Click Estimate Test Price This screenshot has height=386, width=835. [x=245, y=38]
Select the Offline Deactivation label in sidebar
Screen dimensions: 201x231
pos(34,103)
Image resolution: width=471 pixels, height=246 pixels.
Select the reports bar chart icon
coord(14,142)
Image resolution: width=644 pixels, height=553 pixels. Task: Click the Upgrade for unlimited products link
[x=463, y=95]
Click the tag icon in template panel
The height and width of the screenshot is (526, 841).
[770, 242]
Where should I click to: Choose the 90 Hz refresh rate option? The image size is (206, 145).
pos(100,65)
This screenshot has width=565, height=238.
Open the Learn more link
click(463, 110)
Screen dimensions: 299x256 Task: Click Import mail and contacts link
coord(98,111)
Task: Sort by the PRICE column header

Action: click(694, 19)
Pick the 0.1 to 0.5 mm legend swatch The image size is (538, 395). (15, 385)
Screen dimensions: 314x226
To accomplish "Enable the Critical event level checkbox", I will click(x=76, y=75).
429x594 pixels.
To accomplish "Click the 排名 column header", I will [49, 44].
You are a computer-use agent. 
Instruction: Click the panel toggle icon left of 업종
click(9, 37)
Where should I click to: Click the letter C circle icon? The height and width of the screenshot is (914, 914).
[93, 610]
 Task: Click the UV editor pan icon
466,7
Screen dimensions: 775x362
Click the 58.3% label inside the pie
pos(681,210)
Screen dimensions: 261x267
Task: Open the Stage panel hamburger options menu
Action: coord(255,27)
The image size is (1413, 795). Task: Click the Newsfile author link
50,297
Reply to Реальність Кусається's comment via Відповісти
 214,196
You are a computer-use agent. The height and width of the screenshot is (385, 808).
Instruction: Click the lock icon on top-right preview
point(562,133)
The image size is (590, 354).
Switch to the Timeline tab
+ + + + +
— AIM OF THE TASK —
Can you pull out every line above that contains the word "will" and copy each one?

— RESULT FOR THIS TASK —
To accomplish "Enable the Critical event level checkbox", I will click(x=76, y=75).
To accomplish "Click the 排名 column header", I will [49, 44].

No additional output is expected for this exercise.